One issue here is that data is unlikely to be born RDF native and currently XML is the format widely adopted by industry, so it is necessary for SIMILE to devise ways of taking existing collections written in XML and converting them to RDF. However XML is only one possible format: an important outcome of SIMILE is some guidance about how we turn legacy data into RDF.
SIMILE has already made good headway at tackling this problem for specific datasets, but it is not clear how to explain this in the demo. As already noted one of the advantages of RDF is it makes the data model explicit, so when performing the transformation one crucial step is to understand what was implicit in the author’s mind when the original metadata or metadata schema was created. Therefore the translations themselves may not be particularly complicated, it is the process that arrives at that transform that is complicated and that is hard to demonstrate.
The demonstrator also needs to take clear the advantage of representing data in RDF, as described in the first section.
We wish to show that once in RDF, the metadata can be presented to and navigated by the user in an intuitive way, and we anticipate the Haystack will play an important role here. As noted, browsing may illustrate the concept of mapping between multiple collections in a more intuitive way than searching. However browsing requires a richer interface than searching, which may just use a single text box with complexity being built into a structured query. Therefore we anticipate the demonstrator will use a rich browse interface, based on Haystack, but ideally presented as web client. This will serve two purposes: first it will make the demonstrator present well, and second it means we are demonstrating a system that can clearly be used by end users.

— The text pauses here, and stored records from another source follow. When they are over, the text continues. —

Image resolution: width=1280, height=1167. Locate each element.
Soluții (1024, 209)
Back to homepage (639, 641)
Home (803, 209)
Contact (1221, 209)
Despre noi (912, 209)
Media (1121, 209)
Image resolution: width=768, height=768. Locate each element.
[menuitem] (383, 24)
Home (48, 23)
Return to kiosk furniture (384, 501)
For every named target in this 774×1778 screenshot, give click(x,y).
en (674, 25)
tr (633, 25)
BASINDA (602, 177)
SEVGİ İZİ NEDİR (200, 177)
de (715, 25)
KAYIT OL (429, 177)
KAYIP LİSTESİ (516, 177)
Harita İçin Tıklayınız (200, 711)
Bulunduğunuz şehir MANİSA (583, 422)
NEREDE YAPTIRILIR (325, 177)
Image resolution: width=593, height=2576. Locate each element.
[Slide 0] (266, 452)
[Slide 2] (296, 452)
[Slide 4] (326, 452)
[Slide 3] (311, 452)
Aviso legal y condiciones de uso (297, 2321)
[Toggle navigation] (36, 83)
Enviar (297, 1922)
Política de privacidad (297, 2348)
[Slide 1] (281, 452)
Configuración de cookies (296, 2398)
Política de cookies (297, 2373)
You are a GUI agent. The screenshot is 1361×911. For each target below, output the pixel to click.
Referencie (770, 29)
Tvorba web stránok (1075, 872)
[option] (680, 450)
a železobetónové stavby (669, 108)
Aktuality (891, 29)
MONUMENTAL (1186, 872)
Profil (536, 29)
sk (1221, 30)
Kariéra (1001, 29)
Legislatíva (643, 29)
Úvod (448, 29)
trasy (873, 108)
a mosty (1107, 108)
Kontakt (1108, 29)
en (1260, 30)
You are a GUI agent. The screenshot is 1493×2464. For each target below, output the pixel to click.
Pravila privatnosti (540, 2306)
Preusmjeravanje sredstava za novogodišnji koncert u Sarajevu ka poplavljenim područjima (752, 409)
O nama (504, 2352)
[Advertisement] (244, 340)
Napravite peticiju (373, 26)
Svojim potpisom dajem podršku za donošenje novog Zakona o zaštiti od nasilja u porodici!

So to conclude, we have described the relationship between the Semantic Web, technology developed by SIMILE members that embodies this vision, and the SIMILE project. We have discussed some of the benefits from these technologies. We have also discussed how this relates to the problem of integrating collections. We have then discussed how these issues relate to specifics we would like to see in the demo.
Finally we note that the demo does not need to solve all the problems related to SIMILE, only to give a glimpse of how these technologies can be applied to a compelling use case.